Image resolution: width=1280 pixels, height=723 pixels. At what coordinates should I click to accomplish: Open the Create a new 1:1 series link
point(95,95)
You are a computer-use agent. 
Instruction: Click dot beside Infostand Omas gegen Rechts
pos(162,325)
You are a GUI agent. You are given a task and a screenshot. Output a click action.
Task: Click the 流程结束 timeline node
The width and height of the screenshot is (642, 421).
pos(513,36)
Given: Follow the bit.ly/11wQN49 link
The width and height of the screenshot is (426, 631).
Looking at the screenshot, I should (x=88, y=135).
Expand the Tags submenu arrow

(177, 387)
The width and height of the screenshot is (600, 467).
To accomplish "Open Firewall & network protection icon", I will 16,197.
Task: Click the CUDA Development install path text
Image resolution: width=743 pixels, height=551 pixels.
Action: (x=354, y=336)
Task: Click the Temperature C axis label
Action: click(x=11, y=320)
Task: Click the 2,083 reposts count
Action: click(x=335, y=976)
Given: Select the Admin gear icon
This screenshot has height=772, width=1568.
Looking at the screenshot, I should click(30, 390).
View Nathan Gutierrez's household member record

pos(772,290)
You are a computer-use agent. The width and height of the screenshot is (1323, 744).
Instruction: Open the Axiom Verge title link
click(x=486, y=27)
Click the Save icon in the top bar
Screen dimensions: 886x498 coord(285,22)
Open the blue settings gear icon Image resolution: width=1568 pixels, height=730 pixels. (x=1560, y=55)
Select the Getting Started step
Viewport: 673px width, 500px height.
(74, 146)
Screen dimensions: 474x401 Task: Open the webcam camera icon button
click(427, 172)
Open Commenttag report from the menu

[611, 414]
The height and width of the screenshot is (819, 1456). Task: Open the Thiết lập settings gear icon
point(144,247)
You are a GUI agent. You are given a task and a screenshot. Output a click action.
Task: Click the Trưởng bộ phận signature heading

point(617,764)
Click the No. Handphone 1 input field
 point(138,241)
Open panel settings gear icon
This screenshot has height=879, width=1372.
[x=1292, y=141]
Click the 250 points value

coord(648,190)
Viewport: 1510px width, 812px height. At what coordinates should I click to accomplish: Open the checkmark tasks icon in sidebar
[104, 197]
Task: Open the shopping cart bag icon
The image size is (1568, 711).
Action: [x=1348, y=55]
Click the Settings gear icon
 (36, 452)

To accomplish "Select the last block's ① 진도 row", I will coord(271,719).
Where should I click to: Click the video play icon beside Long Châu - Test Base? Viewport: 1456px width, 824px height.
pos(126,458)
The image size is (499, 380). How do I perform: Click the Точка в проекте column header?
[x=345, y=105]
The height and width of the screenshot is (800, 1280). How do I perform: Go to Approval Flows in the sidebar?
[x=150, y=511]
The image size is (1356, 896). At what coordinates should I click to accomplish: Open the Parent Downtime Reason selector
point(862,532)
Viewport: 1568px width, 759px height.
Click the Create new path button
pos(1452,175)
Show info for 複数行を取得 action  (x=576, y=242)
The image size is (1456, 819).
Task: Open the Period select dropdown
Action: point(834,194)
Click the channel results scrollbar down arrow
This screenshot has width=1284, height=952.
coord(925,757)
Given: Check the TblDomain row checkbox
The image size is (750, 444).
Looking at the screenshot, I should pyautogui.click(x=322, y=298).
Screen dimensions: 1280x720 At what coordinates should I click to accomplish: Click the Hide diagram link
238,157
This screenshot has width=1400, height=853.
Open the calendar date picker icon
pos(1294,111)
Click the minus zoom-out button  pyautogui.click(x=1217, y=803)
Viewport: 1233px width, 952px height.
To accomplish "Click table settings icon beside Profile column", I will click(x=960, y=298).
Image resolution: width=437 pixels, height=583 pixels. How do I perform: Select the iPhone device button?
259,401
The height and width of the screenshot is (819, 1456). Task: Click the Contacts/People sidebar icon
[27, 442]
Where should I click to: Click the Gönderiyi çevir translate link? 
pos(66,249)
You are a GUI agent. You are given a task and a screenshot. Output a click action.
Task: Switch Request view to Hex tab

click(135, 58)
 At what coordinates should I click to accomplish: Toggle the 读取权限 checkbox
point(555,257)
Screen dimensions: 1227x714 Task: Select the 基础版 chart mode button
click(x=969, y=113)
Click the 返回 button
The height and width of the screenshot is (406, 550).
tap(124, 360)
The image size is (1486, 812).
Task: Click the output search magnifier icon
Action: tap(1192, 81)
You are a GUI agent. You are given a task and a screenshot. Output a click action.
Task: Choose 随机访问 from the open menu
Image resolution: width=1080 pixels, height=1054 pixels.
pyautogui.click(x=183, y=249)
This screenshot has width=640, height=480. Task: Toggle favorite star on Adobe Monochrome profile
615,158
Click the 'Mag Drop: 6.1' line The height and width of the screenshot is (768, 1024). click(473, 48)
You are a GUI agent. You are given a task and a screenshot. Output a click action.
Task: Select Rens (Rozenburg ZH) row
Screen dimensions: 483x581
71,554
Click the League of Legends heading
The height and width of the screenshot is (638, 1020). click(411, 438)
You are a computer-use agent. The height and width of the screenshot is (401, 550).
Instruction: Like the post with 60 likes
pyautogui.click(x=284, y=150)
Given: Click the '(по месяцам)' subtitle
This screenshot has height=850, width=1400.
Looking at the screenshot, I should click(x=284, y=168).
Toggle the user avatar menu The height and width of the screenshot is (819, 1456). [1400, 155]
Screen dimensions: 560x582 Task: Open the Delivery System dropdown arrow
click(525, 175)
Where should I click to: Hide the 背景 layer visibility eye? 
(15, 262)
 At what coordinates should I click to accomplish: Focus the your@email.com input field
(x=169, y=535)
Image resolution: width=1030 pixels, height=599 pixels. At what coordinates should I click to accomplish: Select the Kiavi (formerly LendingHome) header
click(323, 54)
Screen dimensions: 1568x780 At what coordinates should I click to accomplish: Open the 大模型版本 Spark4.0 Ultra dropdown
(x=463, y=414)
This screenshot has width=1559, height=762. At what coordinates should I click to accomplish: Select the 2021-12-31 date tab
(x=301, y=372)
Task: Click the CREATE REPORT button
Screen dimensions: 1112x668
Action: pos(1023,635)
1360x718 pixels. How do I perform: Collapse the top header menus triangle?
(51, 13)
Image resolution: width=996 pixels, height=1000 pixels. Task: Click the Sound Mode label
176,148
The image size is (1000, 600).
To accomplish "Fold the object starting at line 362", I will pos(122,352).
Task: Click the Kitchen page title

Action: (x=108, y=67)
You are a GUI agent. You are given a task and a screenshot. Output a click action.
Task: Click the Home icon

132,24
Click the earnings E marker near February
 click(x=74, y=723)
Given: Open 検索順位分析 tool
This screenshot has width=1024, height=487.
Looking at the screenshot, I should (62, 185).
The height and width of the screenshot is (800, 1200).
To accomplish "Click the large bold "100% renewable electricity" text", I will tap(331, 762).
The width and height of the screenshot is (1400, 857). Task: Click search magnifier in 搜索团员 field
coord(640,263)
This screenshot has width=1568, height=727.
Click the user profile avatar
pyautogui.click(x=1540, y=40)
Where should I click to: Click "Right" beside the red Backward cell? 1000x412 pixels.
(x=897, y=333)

§ **OBIETTIVO DELL'ESERCIZIO**
Puoi riscrivere le righe dall'inizio dei dati fino a quella che contiene "pos(162,325)", entrambe incluse, spostando di -110 ogni coordinata nelle risposte e lasciando tutto il resto invariato?

§ **RISPOSTA AL COMPITO**
Image resolution: width=1280 pixels, height=723 pixels. At what coordinates should I click to accomplish: Open the Create a new 1:1 series link
point(-15,-15)
You are a computer-use agent. 
Instruction: Click dot beside Infostand Omas gegen Rechts
pos(52,215)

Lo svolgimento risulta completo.